The Blue Dogs provide an opening for the Republicans to "triangulate" against the progressives inside the Democratic Party. They're calling for "belt tightening" at a time of severe under-consumption and high unemployment. Republican leaders in the Senate will try to use the Evan Bayhs and Blanche Lincolns of the Blue Dog faction as a wedge to defeat vital parts of President Barack Obama's legislative agenda.
One thing the current economic crisis has taught almost everybody is just how little control we have over our lives. The three-decade era of largely unfettered capitalism tore apart communities, outsourced jobs, forced us to work harder for less, and pile up debt just to stay in place. And how about those crooks over at AIG? After a taxpayer bailout of $170 billion they continue to dole out hundreds of millions in "bonuses" to the same people who brought down the whole company through their mismanagement of the "financial products division." Wow! Whatever capitalism's merits, "conservatism" is clearly not one of them, (unless you see credit-default swaps as expressions of Norman Rockwell's America). Ironically, now that the social dislocations have multiplied a hundredfold, the Republicans might be able to benefit politically by exploiting the pervasive fear and uncertainty caused by their own laissez-faire policies. (About this prospect, somewhere, some place, William Kristol and Grover Norquist are saying: "Sweeeet.")

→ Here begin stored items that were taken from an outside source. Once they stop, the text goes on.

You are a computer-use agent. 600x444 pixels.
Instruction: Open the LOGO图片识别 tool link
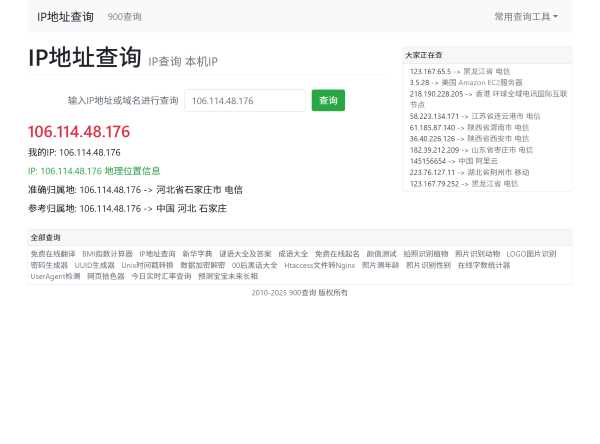click(531, 254)
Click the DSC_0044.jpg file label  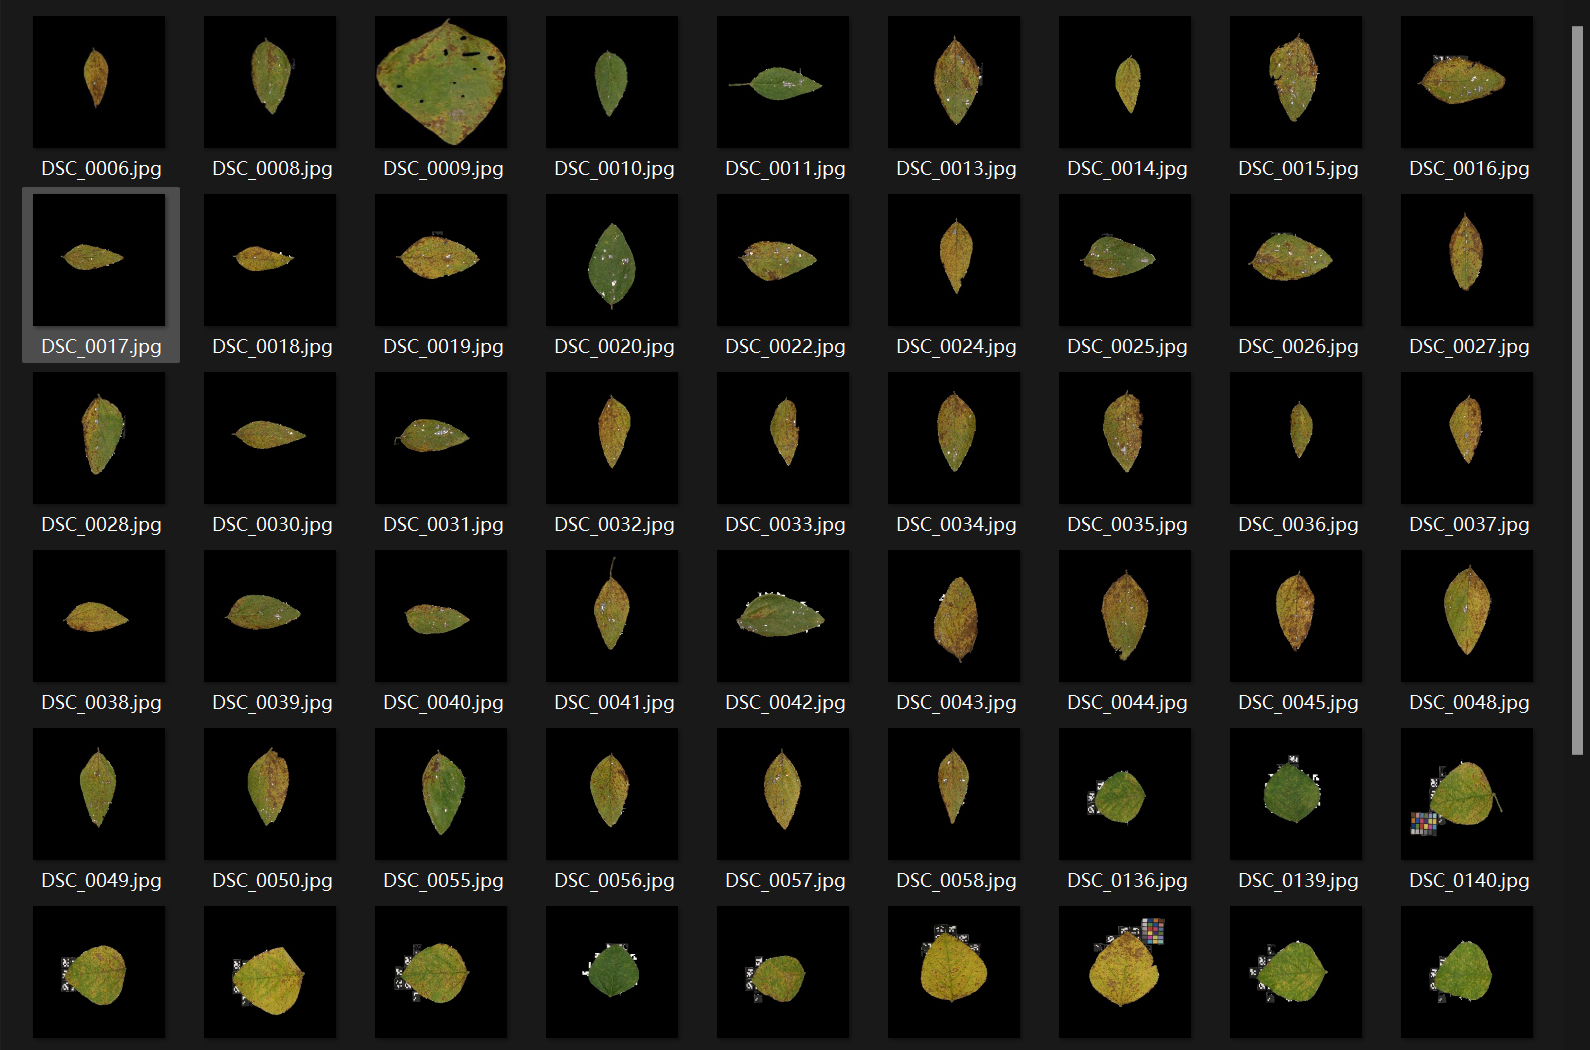[1127, 703]
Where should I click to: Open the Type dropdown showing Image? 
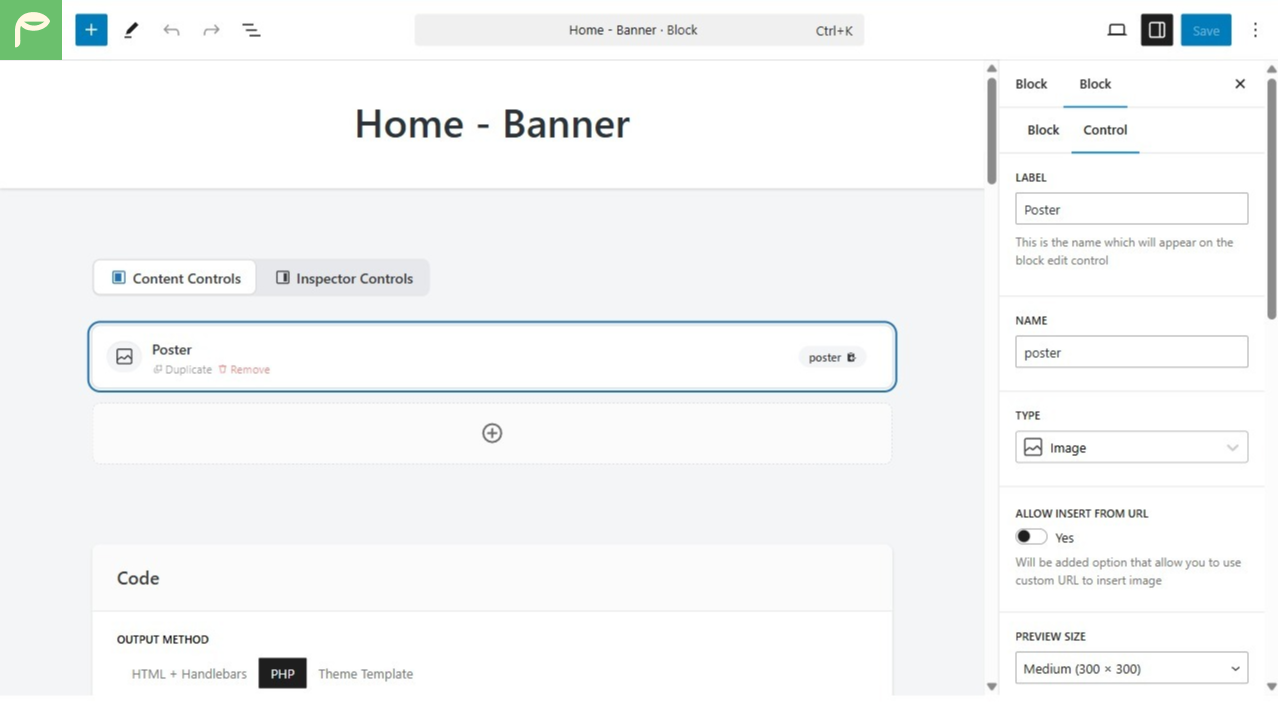(x=1131, y=448)
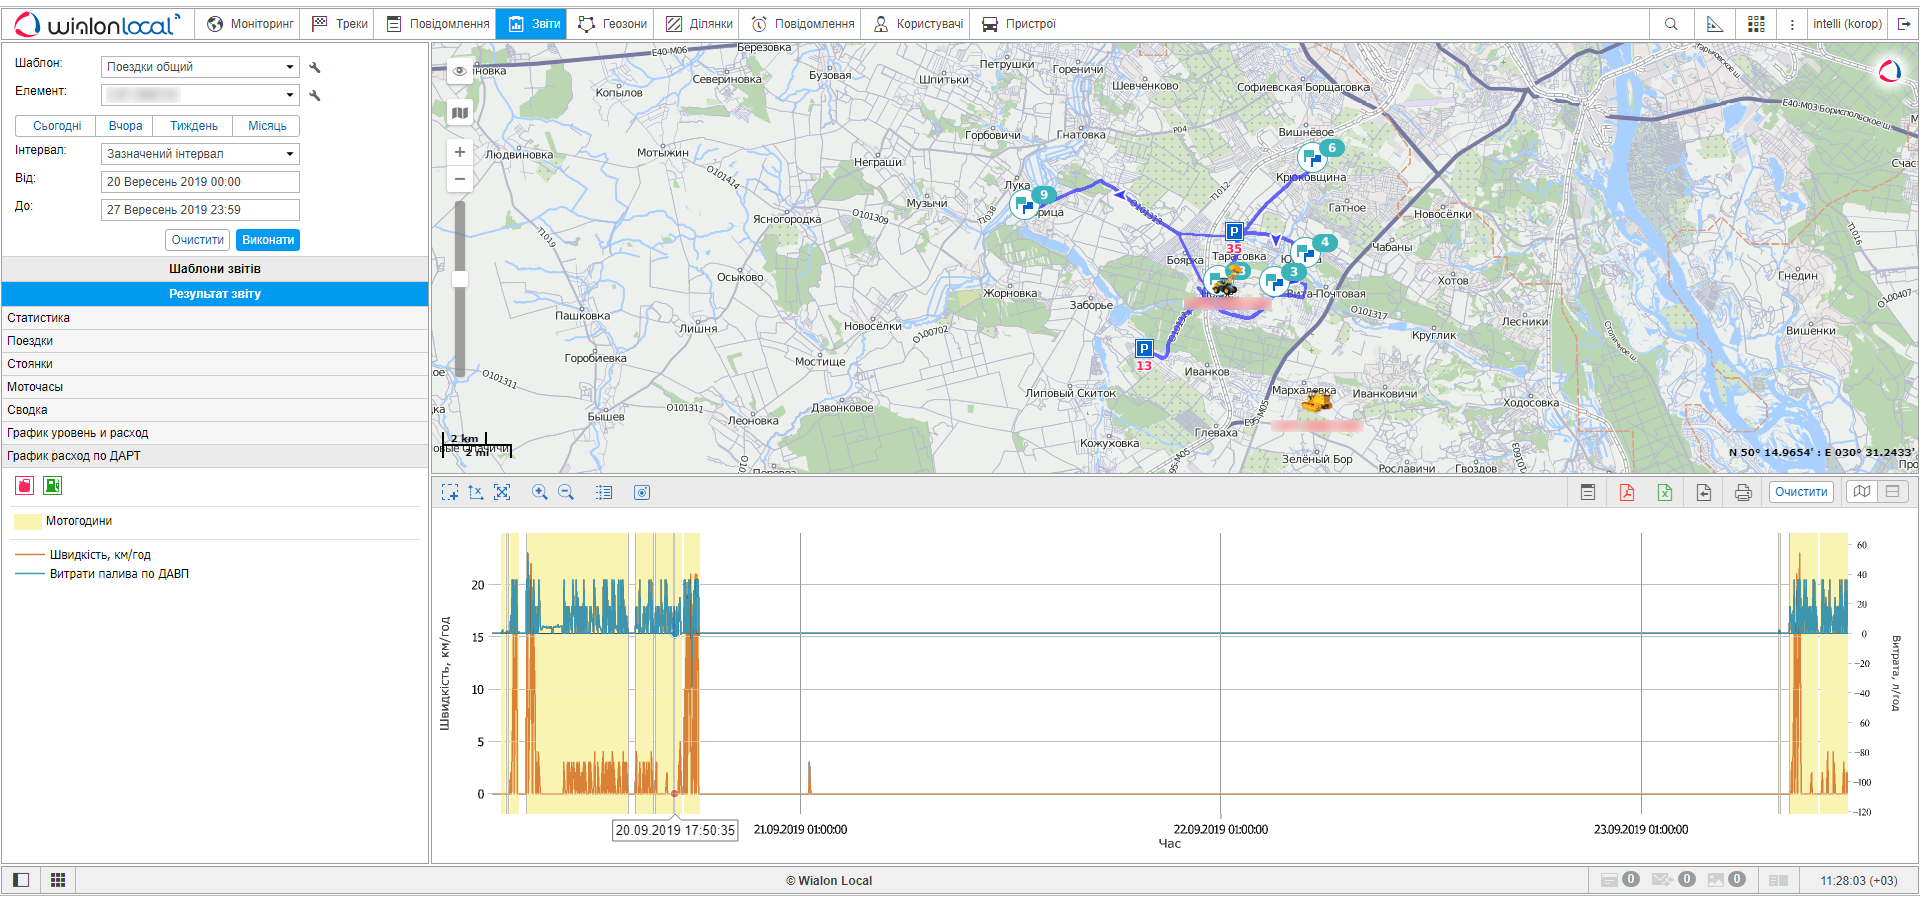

We need to reverse decades of the maldistribution of wealth and usher in a more just era for working people through passage of the Employee Free Choice Act (EFCA). We need a new international economic order that brings in China, Japan, Saudi Arabia and the other countries awash in dollars after decades of "free trade" policies that hollowed out American manufacturing while creating astonishing trade imbalances and current accounts deficits. We need a new set of rules imposed on corporations that gives investors not only the "transparency" we hear so much about, but a real share in corporate governance, including determining the amount of compensation CEOs and other executives extort from institutions they've been hired to serve yet in recent years have only looted.
Finally, progressive Democrats must continue to press the Obama administration to end the costly occupations of Iraq and Afghanistan. The Blue Dog Democrats voted for Bush's wars knowing they would balloon the deficit. Now they're deficit hawks. We can't afford the open-ended occupations of these countries. The bottom line is this: the peoples of Iraq and Afghanistan have the right to rule themselves -- even badly -- and the United States should step aside and give them the chance to do so.
Republican congressional leaders have been wasting time on stem cells and "earmarks" when we face an economic crisis the likes of which we haven't seen before. It's still uncertain whether the United States and its institutions have the capacity or the political will to pull the country out of this morass. And with Blue Doggery rearing its ugly head President Obama could end up losing some crucial battles with the Congress. We must not allow the Blue Dogs to slow down President Obama's momentum or water down the sweeping reforms the nation needs in these trying economic times.